I wish I would have seen this a week ago.
I recently had a discussion with someone that read an article that claimed "driving is the most dangerous activity that people do" and cited 500 traffic fatalities in Minnesota last year to support the claim.
There are 3,000,000 registered drivers in Minnesota, and along with a conservative estimate of an average of 1 drive per day, that makes 1,095,000,000 drives per year and a mortality rate of 0.45 deaths per million drives.
Not that this makes scuba diving the most dangerous activity in the world, my point is that statistics can be manipulated to show anything. Even with the statistics from DAN, I have pretty good buoyancy control now, and during the time when I was working on it, I did very conservative dives, so I don't think I was ever (or will be) subject to the risks outlined in this study.
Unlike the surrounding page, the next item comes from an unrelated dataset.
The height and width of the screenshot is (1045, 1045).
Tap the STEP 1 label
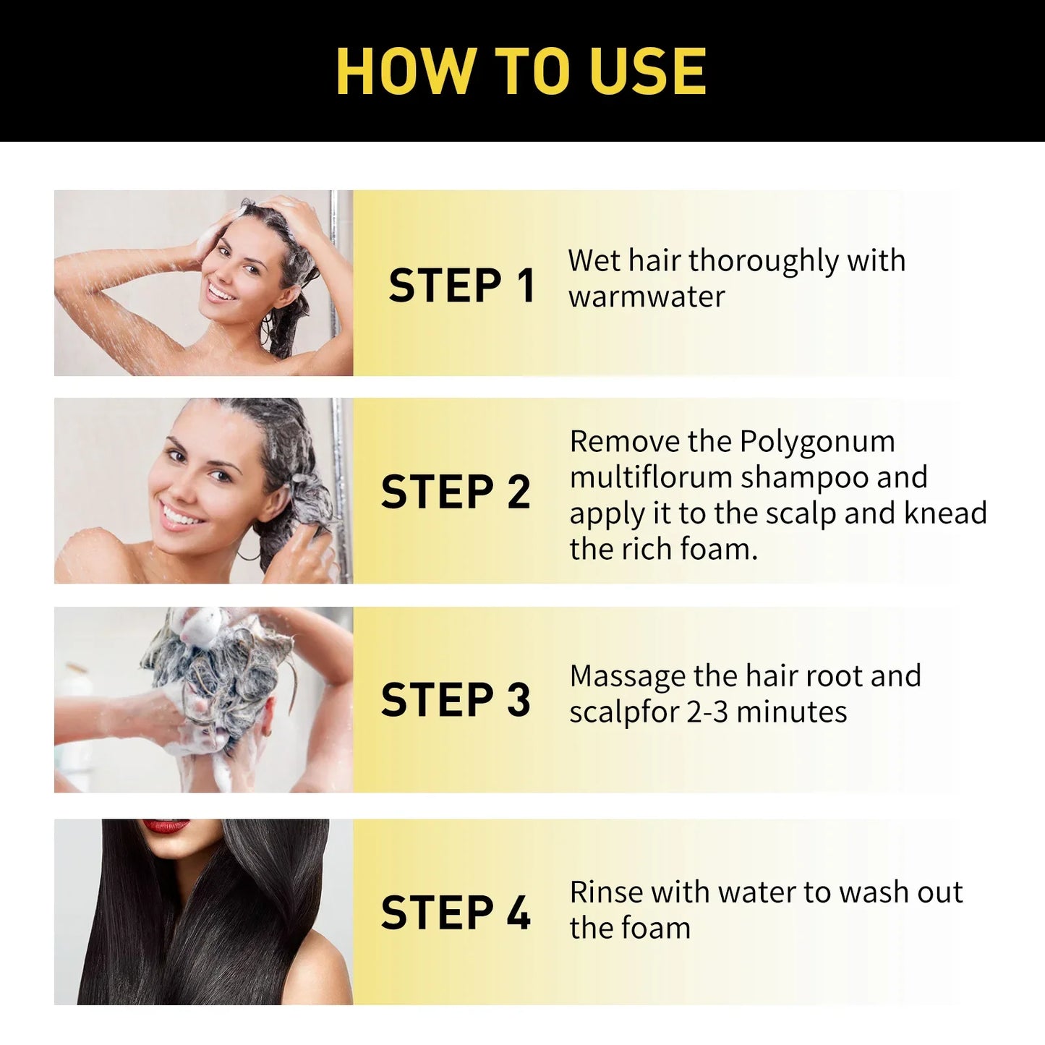[461, 285]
Similarly, I don't drink and drive, don't talk/text on my phone while driving, etc. so I don't think I am subject to the "on average" risks of driving either.
Many of you might have seen this link:
- 50% of the fatalities happened with people with less than 20 dives.
- Top 3 problems were: pre-existing health condition, poor buoyancy control, and rapid ascent or violent water movement.
- Equipment failure and marine life injuries are extremely rare. Not surprisingly, areas where divers notoriously cut corners, such as inadequate training or lax buddy practices, are far more likely to contribute to accidents. Forty percent of the fatalities took place during a period of buddy separation; 14 percent involved declared solo dives.
I realize that the numerber of dives over the period is a calculated guess, but 20 million dives a year seems very high. That equates to 55,000 people diving everyday, 365 days a year.
I would add that depending on whether you calculate on a per mile, per hour, per instance or per one-year period basis (the last one depending on your dives/year and drives/year numbers), you can probably make diving and driving alternate in which seems to be less or more dangerous.